YOUR INSTRUCTIONS = Would you print out every entry exactly as given?

Stored items =
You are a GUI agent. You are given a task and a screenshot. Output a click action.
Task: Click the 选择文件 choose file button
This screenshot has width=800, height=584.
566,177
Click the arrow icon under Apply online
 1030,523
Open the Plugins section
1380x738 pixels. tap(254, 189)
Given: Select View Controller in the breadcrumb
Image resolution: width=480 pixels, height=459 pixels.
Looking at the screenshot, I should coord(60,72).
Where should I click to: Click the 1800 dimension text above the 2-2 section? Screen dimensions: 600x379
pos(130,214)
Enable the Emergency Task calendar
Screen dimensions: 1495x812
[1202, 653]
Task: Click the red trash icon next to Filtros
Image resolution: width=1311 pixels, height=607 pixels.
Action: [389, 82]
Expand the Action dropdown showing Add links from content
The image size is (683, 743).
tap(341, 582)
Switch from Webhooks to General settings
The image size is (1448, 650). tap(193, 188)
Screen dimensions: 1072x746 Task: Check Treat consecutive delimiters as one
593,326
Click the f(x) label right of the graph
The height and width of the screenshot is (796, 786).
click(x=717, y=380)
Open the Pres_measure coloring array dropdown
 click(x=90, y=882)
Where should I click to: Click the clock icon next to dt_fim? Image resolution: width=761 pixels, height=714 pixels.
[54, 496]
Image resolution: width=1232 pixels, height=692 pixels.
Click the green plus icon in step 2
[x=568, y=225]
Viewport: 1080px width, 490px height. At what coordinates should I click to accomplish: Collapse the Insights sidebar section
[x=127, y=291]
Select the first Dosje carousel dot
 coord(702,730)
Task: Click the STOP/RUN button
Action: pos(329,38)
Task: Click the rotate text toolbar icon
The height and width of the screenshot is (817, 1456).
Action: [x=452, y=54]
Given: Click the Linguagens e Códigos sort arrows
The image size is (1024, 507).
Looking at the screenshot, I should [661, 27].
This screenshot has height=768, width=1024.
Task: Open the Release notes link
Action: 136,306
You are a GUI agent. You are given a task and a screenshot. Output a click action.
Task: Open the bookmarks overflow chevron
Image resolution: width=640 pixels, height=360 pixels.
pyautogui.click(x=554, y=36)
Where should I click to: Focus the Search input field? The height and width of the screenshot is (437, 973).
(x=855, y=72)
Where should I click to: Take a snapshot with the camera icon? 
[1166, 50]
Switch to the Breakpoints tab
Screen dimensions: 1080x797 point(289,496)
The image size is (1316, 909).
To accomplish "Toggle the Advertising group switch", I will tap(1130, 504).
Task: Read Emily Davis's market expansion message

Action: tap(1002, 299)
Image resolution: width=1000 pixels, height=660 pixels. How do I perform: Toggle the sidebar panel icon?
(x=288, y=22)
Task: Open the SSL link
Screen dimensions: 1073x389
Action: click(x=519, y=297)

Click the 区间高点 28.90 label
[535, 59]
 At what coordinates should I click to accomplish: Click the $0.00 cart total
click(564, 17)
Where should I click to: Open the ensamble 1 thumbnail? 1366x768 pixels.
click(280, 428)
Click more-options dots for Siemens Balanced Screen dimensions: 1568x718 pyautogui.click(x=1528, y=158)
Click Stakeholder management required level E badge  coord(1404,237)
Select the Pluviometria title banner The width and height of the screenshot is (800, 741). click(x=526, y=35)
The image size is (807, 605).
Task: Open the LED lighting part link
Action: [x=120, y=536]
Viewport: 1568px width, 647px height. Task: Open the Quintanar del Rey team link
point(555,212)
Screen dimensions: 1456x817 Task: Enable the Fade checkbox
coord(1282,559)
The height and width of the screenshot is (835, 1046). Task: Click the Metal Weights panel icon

SOLUTION FOR THIS TASK =
You are a GUI agent. You are given a task and a screenshot. Output a click action.
Task: Click the 选择文件 choose file button
This screenshot has width=800, height=584.
566,177
Click the arrow icon under Apply online
 1030,523
Open the Plugins section
1380x738 pixels. tap(254, 189)
Given: Select View Controller in the breadcrumb
Image resolution: width=480 pixels, height=459 pixels.
Looking at the screenshot, I should coord(60,72).
Where should I click to: Click the 1800 dimension text above the 2-2 section? Screen dimensions: 600x379
pos(130,214)
Enable the Emergency Task calendar
Screen dimensions: 1495x812
[1202, 653]
Task: Click the red trash icon next to Filtros
Image resolution: width=1311 pixels, height=607 pixels.
Action: [389, 82]
Expand the Action dropdown showing Add links from content
The image size is (683, 743).
tap(341, 582)
Switch from Webhooks to General settings
The image size is (1448, 650). tap(193, 188)
Screen dimensions: 1072x746 Task: Check Treat consecutive delimiters as one
593,326
Click the f(x) label right of the graph
The height and width of the screenshot is (796, 786).
click(x=717, y=380)
Open the Pres_measure coloring array dropdown
 click(x=90, y=882)
Where should I click to: Click the clock icon next to dt_fim? Image resolution: width=761 pixels, height=714 pixels.
[54, 496]
Image resolution: width=1232 pixels, height=692 pixels.
Click the green plus icon in step 2
[x=568, y=225]
Viewport: 1080px width, 490px height. At what coordinates should I click to accomplish: Collapse the Insights sidebar section
[x=127, y=291]
Select the first Dosje carousel dot
 coord(702,730)
Task: Click the STOP/RUN button
Action: pos(329,38)
Task: Click the rotate text toolbar icon
The height and width of the screenshot is (817, 1456).
Action: [x=452, y=54]
Given: Click the Linguagens e Códigos sort arrows
The image size is (1024, 507).
Looking at the screenshot, I should [661, 27].
This screenshot has height=768, width=1024.
Task: Open the Release notes link
Action: 136,306
You are a GUI agent. You are given a task and a screenshot. Output a click action.
Task: Open the bookmarks overflow chevron
Image resolution: width=640 pixels, height=360 pixels.
pyautogui.click(x=554, y=36)
Where should I click to: Focus the Search input field? The height and width of the screenshot is (437, 973).
(x=855, y=72)
Where should I click to: Take a snapshot with the camera icon? 
[1166, 50]
Switch to the Breakpoints tab
Screen dimensions: 1080x797 point(289,496)
The image size is (1316, 909).
To accomplish "Toggle the Advertising group switch", I will tap(1130, 504).
Task: Read Emily Davis's market expansion message

Action: tap(1002, 299)
Image resolution: width=1000 pixels, height=660 pixels. How do I perform: Toggle the sidebar panel icon?
(x=288, y=22)
Task: Open the SSL link
Screen dimensions: 1073x389
Action: click(x=519, y=297)

Click the 区间高点 28.90 label
[535, 59]
 At what coordinates should I click to accomplish: Click the $0.00 cart total
click(564, 17)
Where should I click to: Open the ensamble 1 thumbnail? 1366x768 pixels.
click(280, 428)
Click more-options dots for Siemens Balanced Screen dimensions: 1568x718 pyautogui.click(x=1528, y=158)
Click Stakeholder management required level E badge  coord(1404,237)
Select the Pluviometria title banner The width and height of the screenshot is (800, 741). click(x=526, y=35)
The image size is (807, 605).
Task: Open the LED lighting part link
Action: [x=120, y=536]
Viewport: 1568px width, 647px height. Task: Open the Quintanar del Rey team link
point(555,212)
Screen dimensions: 1456x817 Task: Enable the Fade checkbox
coord(1282,559)
The height and width of the screenshot is (835, 1046). Task: Click the Metal Weights panel icon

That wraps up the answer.